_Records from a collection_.
↓↓↓

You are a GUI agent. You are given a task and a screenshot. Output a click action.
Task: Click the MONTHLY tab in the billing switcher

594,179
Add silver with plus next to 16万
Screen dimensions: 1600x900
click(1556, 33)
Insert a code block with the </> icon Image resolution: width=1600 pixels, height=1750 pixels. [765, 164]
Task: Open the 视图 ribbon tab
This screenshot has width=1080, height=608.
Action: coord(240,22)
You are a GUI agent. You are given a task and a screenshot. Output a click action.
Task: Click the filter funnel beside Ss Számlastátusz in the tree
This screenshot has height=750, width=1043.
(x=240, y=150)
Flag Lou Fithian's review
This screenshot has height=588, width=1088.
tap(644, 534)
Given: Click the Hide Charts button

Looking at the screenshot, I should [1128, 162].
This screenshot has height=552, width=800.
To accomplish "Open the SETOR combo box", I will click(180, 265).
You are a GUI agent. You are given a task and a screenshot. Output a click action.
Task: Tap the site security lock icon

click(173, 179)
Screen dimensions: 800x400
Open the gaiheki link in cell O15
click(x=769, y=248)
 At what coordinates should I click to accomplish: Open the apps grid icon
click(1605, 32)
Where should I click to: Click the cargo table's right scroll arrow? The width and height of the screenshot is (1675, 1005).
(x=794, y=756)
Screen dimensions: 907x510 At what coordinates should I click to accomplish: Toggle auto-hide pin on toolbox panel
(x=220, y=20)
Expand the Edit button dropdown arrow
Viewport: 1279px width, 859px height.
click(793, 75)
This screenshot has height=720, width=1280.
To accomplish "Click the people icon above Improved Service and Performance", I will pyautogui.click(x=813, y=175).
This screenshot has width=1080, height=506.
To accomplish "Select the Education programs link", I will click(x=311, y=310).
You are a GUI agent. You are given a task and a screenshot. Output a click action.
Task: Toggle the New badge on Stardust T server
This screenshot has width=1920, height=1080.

↑↑↑

_Exercise directions_.
The line containing "Task: Open the 视图 ribbon tab" marks the end: copy exactly every line from the top of the data above down to it, that line included.

_Task response_.
You are a GUI agent. You are given a task and a screenshot. Output a click action.
Task: Click the MONTHLY tab in the billing switcher

594,179
Add silver with plus next to 16万
Screen dimensions: 1600x900
click(1556, 33)
Insert a code block with the </> icon Image resolution: width=1600 pixels, height=1750 pixels. [765, 164]
Task: Open the 视图 ribbon tab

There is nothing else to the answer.